Phil Jackson is not walking through that teal and purple door.
Mike Krzyzewski knows better.
Gregg Popovich doesn’t seem like he’s up for a new fixer upper.
Steve Kerr has a good thing going for the NBA team that won’t admit it plays in Oakland.
So many reasons:
She is a good basketball coach, teacher, player developer, motivator.
She is one of the most respected leaders in the sport.
The Hornets need the accompanying publicity.
Hornets majority owner Michael Jordan desperately needs a creative spark for his floundering franchise and his flat-lined front office reputation.
I’m not trying to hurry Staley, 47, away from South Carolina, where she has gone 250-87 in 10 years with six Sweet 16 appearances, two Final Fours and the 2017 national championship.
But she has expressed her “someday” interest in an NBA head coaching job and this shines like that day.
“Way down the line, maybe,” Staley said 13 months ago when I asked if she would ever like to be a head coach in the NBA or in men’s college basketball. “I want to be the best in my profession. If that’s crossing gender lines and going to the NBA, why not? I’m here to grow. I want to grow. I want to continue to learn. In order for you to do that, you’re going to have to cross over at some point.”
A Hornets rebuild plan
What a sweet opportunity for Staley and Jordan.
They are already linked as former ACC stars and Olympic gold medalists.
Jordan, world mega-star and manliest basketball king, has the credibility to name Staley as the NBA’s first female NBA head coach.
Staley, well known in global basketball circles for her Team USA exploits and as head coach of the 2020 U.S. Olympic team, would add a new word to Jordan’s resume: pioneer.
“I think you can see that our (women’s) game has incredible coaches in it,” Staley said last year. “It’s just the opportunity.
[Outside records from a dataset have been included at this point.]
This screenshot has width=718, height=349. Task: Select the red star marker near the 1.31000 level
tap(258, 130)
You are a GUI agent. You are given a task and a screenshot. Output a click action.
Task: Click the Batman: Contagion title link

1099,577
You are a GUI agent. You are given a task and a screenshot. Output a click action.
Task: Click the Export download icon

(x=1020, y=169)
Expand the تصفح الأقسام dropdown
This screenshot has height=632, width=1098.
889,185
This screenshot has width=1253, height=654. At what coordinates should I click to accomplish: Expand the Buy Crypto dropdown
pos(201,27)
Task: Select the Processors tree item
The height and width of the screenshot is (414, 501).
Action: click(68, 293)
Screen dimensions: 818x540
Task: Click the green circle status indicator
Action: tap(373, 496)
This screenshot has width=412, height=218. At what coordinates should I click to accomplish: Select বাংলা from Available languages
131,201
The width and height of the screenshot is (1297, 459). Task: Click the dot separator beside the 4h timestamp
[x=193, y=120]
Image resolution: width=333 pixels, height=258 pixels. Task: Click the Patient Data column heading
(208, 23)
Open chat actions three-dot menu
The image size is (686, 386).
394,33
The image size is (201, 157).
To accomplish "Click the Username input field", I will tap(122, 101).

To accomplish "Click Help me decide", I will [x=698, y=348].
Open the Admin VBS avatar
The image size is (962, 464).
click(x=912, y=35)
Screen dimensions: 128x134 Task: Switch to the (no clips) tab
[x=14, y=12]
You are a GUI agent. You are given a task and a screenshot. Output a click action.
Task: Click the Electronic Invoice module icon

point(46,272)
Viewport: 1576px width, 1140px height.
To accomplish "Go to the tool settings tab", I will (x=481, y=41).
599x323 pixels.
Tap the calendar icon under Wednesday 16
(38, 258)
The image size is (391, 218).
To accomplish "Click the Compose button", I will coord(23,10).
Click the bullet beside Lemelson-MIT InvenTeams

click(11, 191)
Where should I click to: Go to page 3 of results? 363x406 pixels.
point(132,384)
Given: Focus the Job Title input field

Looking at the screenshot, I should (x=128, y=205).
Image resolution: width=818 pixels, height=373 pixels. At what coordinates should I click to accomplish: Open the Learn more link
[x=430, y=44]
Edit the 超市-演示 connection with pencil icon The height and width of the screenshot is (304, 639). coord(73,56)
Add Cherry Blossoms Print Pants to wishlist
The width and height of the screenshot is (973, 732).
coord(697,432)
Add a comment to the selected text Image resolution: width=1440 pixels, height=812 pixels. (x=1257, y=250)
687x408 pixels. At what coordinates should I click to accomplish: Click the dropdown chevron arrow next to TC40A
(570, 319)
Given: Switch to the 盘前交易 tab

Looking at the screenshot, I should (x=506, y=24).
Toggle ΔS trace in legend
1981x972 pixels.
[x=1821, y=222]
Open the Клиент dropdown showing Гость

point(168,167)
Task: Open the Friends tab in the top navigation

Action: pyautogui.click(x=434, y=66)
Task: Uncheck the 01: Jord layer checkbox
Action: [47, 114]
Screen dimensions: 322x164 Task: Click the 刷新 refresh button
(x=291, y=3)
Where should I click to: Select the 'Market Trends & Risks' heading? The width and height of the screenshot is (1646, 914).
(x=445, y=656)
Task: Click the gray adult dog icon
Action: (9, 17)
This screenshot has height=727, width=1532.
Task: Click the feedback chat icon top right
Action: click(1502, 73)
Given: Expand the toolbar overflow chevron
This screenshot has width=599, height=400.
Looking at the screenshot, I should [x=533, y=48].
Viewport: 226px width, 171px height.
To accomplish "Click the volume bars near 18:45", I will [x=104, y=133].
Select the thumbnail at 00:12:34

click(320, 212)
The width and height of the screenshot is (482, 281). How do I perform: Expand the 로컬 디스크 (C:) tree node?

If you’re given the opportunity, you rise to the occasion. Just because there’s a gender involved doesn’t mean that it detracts from what you have cerebrally.
“We have some great coaching minds in our game. Given the opportunity, I think we’ll excel.”
Whether it ultimately works or not, Jordan with a bold stroke insures his place in history and, for a while at least, makes us forget his flaws as a basketball executive.
And it might work with the right “process.”
That is, Jordan and Staley must oversee a thorough rebuild (let’s not use the “tank” word) that involves swapping current players for draft picks and friendlier contracts. Over and over.
Queen City blues
The old Charlotte Hornets, circa. 1988-2002, were almost postseason regulars before sneaking off to New Orleans.
Ah, the Muggsy Bogues years …
But since this version of NBA basketball came to Charlotte as the Bobcats before the 2004-2005 season, the franchise has made the playoffs just three times. That’s not fun for season ticket holders, casual fans and Queen City boosters.
Quick, name three Charlotte Hornets not named Kemba Walker.
Actually, this team isn’t that bad.
Which, in the NBA, is really bad.
Worse to be stuck on the edge of playoff contention, not quite good enough to make playoff noise but not lousy enough to land one of the top draft picks.
Staley has built from scratch before, taking South Carolina from 10-18 her first season in 2008-2009 to the NCAA Tournament by 2012.
Of course, Staley would surround herself with top assistants, probably including an old-school NBA sage. That’s a good idea for any rookie NBA head coach.
Otherwise, Staley is a great communicator (and not just because she has a degree in Rhetoric and Communication Studies from Virginia) and a longtime student of the NBA game. She knows the professional grind herself, having made a WNBA All-Decade Team after five All-Star Game appearances.
If all of that is not good enough, Staley can always bounce a few things off the majority owner.
And if Michael Jordan is having trouble selling a new brand of basketball excitement in Charlotte, he can simply ask Dawn Staley to step to the podium.